═════ Text provided
# How do introduce a new pigeon to the coop?



## Croc_1965 (Aug 29, 2005)

I bought a new baby homer as a companion to my existing pigeon. However it keeps attacking the baby when I put them in the coop together. I have them separated for now but I would like to know how to introduce them and have them live peacefully together.

I have a small coop, 4 x 4 x 6. I bought two baby homers at the same time this spring and they grew up together in the coop. All was going fine until one was killed. Last weekend I purchased This new baby so the remaining one would have another companion.


----------



## pdpbison (Mar 15, 2005)

Hi Croc 1965,


You can not get them to get along if they are not getting along.

The 'Coop' is being claimed as the territory of the older Bird who wishes to defend it from an interloper.

Build another Coop so you have two Coops, or, make a partition for the one you have.

When you say 'Baby' - how old a Bird do you mean?


Phil
Las Vegas


----------



## Skyeking (Jan 17, 2003)

As Phil said, the older pigeon is the "big cheese" and he thinks he owns the place.

It probably would have been better to get two youngsters, because the two could have dealt with the older one better, two against one, rather then 1/1. 

You can try to put the youngster inside a small cage for now within the coop so the birds get used to each other. He will need to be fed and watered in it.

Eventually the youngster will grow older and become more assertive, and take his place and won't be the "the new kid" in town.


----------



## pdpbison (Mar 15, 2005)

Hi Croc 1965,


What does the Coop have for high nest boxes and perches and ledges?


Phil
Las Vegas


----------



## Croc_1965 (Aug 29, 2005)
══════════
═════ Given information
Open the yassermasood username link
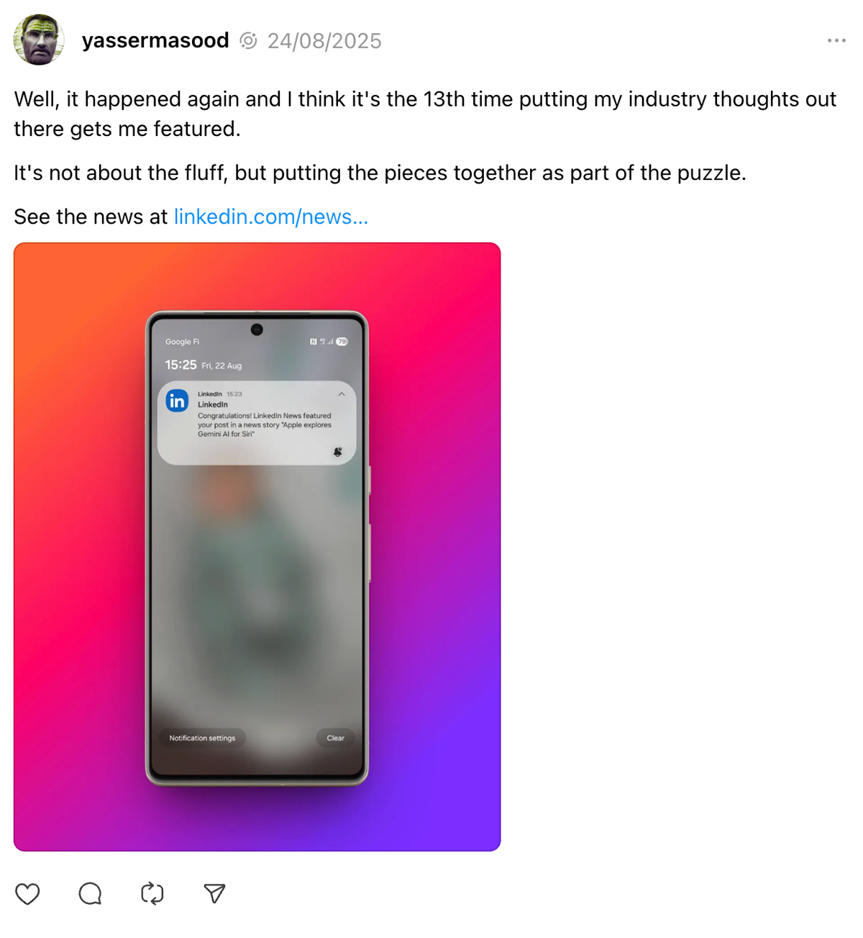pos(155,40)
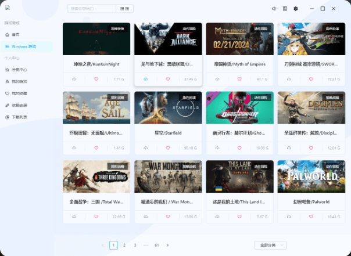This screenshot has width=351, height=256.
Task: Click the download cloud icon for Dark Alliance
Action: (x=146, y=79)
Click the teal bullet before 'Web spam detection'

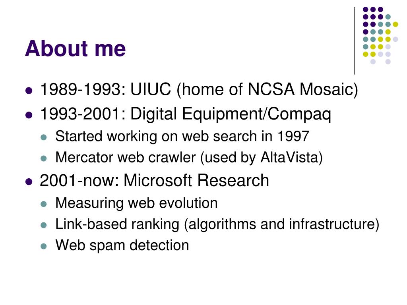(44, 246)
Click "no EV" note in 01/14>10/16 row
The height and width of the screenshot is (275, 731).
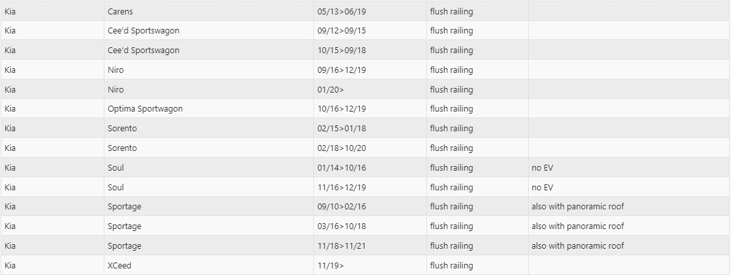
══════════
- **Task to carry out**
Return the passage of the pigeon thread starting at "I have a small" and ending at "not getting along.", copied word for word.

- **Response area**
I have a small coop, 4 x 4 x 6. I bought two baby homers at the same time this spring and they grew up together in the coop. All was going fine until one was killed. Last weekend I purchased This new baby so the remaining one would have another companion.


----------



## pdpbison (Mar 15, 2005)

Hi Croc 1965,


You can not get them to get along if they are not getting along.